The first time is_available is called, the JoCaml runtime on here.inria.fr is running. Then the call to kill stops the execution of this runtime such that the second call to is_available returns the value false.
Another way to deal with site termination is to use the function Join.Site.at_fail. This function records an asynchronous channel to call when a site fails. Let us define a simple example where two runtimes run on the same computer. The first runtime waits for some connections:
#let wait = def x () & y () = reply to x in x ;; val wait : unit -> unit #let main = Join.Site.listen (Unix.ADDR_INET (Join.Site.get_local_addr(), 12345)); wait() ;; val main : unit
The second runtime gets the site listening on port 12345 and registers the channel echo_failure on the failure of this site.

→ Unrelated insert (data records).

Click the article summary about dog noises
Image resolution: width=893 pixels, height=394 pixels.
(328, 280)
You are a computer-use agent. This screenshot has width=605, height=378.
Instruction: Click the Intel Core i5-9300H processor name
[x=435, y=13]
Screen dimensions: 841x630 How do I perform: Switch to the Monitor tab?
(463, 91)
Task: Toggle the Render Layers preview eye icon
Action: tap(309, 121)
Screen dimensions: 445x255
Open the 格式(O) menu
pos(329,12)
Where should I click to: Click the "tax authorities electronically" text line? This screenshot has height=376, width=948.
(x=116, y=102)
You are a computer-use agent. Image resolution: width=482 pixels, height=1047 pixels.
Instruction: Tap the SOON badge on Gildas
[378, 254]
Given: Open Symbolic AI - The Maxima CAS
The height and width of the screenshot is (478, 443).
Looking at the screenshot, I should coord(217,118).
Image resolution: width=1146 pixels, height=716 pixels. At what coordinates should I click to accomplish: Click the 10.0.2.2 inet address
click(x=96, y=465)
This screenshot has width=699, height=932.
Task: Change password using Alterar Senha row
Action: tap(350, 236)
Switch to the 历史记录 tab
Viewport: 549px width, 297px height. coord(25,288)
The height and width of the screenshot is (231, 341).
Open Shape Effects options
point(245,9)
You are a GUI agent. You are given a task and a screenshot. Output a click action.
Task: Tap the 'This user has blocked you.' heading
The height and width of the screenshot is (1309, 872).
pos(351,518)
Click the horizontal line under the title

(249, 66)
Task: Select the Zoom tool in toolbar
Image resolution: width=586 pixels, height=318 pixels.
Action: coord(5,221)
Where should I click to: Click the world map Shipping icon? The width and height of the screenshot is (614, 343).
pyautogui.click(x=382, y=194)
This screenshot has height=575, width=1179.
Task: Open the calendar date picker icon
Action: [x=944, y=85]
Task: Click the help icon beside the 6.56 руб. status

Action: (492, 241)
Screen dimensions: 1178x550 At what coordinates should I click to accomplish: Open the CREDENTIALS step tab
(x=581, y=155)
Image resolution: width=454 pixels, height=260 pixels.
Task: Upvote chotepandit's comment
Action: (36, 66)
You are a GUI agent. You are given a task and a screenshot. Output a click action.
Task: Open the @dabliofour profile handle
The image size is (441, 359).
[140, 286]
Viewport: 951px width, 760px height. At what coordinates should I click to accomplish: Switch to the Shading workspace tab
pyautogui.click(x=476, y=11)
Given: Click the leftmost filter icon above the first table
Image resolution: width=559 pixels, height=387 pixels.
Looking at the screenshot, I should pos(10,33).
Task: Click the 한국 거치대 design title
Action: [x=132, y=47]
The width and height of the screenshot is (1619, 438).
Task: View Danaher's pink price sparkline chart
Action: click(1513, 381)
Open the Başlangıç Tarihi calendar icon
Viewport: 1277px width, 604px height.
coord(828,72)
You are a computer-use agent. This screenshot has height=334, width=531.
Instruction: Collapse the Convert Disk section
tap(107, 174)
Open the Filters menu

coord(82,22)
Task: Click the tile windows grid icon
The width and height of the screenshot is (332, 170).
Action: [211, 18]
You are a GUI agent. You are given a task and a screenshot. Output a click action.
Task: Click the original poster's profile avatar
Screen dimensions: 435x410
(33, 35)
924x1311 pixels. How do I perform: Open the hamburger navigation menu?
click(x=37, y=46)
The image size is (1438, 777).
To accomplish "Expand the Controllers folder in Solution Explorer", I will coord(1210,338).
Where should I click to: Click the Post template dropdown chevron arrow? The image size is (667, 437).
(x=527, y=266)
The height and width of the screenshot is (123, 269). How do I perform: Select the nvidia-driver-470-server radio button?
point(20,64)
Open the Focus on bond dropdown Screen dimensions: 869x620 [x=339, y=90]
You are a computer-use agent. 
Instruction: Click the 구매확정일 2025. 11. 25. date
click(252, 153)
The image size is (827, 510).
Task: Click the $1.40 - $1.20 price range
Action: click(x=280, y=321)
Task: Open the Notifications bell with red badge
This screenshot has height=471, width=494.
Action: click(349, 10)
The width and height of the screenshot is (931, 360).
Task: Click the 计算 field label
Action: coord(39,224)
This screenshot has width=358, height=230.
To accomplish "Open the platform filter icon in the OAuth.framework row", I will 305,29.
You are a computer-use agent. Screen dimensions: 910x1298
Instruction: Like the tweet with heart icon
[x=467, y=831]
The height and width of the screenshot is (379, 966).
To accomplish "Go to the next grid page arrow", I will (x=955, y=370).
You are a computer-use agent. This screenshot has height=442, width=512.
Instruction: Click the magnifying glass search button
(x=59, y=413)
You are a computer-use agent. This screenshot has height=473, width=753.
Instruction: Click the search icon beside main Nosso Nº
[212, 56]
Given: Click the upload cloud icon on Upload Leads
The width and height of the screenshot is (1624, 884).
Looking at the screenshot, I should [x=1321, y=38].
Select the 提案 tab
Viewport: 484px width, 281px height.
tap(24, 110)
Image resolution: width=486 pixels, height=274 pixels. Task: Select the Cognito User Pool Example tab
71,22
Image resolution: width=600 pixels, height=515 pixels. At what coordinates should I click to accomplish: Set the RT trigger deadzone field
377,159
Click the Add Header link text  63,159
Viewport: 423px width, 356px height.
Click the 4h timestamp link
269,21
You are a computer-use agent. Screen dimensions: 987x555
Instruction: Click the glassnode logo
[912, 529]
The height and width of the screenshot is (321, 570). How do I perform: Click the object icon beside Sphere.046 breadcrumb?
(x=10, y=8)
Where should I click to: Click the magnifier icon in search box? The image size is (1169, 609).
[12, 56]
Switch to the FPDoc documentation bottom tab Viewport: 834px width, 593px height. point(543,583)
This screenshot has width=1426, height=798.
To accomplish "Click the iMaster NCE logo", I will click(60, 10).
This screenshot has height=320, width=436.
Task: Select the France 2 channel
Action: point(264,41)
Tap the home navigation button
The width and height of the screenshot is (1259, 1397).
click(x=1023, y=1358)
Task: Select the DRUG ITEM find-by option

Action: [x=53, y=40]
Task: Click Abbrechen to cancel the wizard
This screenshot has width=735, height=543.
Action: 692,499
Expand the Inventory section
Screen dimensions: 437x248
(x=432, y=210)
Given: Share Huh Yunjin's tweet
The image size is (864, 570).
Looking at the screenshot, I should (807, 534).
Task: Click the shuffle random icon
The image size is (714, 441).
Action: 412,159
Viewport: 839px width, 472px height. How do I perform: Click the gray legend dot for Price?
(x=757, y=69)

#let server = Join.Site.there (Unix.ADDR_INET(Unix.inet_addr_loopback, 12345)) ;; val server : Join.Site.t = <abstr> #def echo_failure () = print_string "FAILURE!"; print_newline(); 0 in Join.Site.at_fail server echo_failure ;; - : unit = () #let wait = def x () & y () = reply to x in x ;; val wait : unit -> unit = <fun> #let main = wait() ;; val main : unit
If we execute these two runtimes and kill the first one (with Ctrl-c for example), then the second runtime prints FAILURE!.
We want to build a very simple chat system where each user can broadcast a message to all the others.
The client is the part of the system executed by each user. The behavior of the client is to read messages from the user and broadcast them to the other clients.
#let read broadcast =
try
while true do
let msg = input_line stdin in
broadcast msg
done
with End_of_file -> ()
;;
val read : (string -> ’a) -> unit = <fun>
This function terminates when there are no more characters to read.
To implement the broadcast, we first have to define a type that represents a user and a data structure that allows to store the other users.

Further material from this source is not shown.